“No,” said Dr. Cole. “I can’t do that. But I will make yours the heaviest, for I think you deserve it. You are older than your chums, not much it is true, but a little, and they look to you as to a natural leader. You should lead them along different lines.”

And then came the punishment. It was heavy, but justly so. There was to be a period of confinement to the college grounds, longest in the case of Jerry, and there was also prohibition to take part in any games or amusements, or to attend their fraternity meetings for a certain period.

“Whew!” exclaimed Ned as they emerged from the president’s office, “that was bitter medicine all right.”
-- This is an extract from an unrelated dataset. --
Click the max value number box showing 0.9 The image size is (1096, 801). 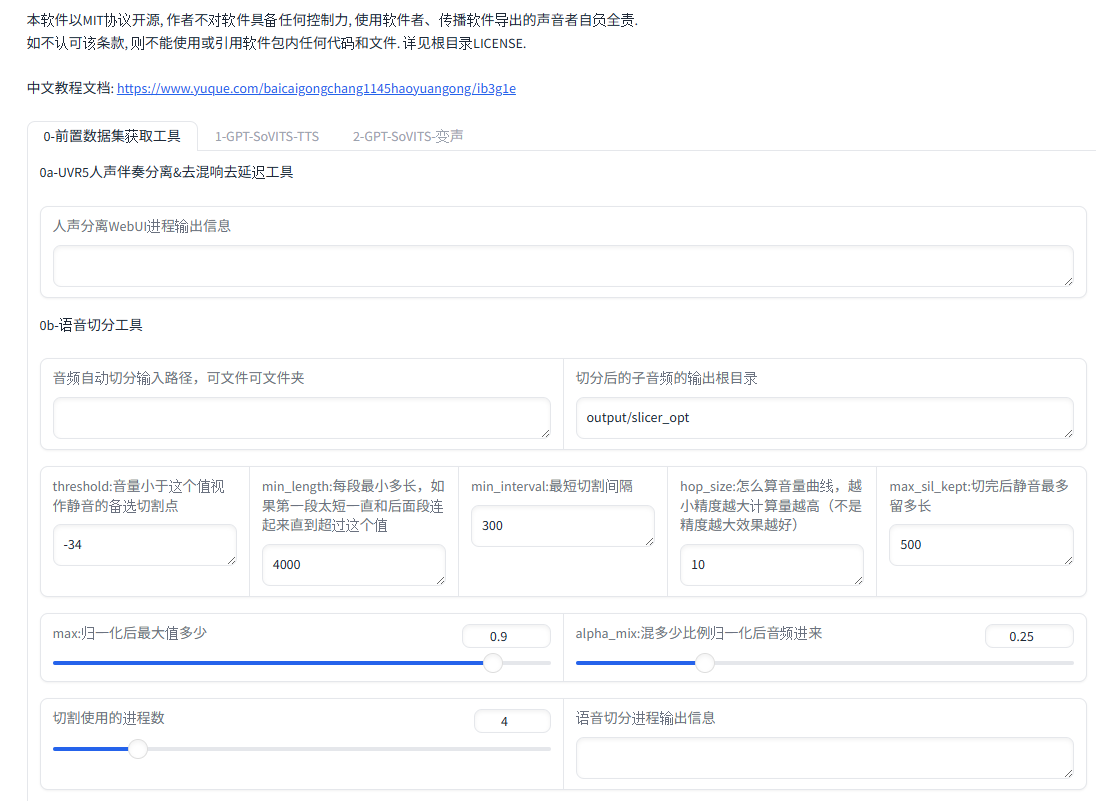pos(506,636)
“Well, I guess we deserve it,” observed Jerry.

“But we did stir things up,” Bob said, with a smile.

“Yes, we stirred up a hornet’s nest,” remarked Ned. “And I’d like to get it around the ears of the fellow who told—Frank it was, to my way of thinking.”

“You’ll have your own troubles proving it,” remarked Jerry.

The three chums spent a miserable time when they were on probation, so to speak, unable to join in the fun the others had. And though the time of Bob and Ned was up before that of Jerry, the two refused to accept their restored privileges, and stuck to their chum, not going anywhere he could not go.

Perhaps it was this that led Dr. Cole to shorten Jerry’s term of punishment, for on the night following a big snow storm, when half the college was out on the hill on big bobsleds, coasting, word was sent to Jerry that he was given back his full privileges.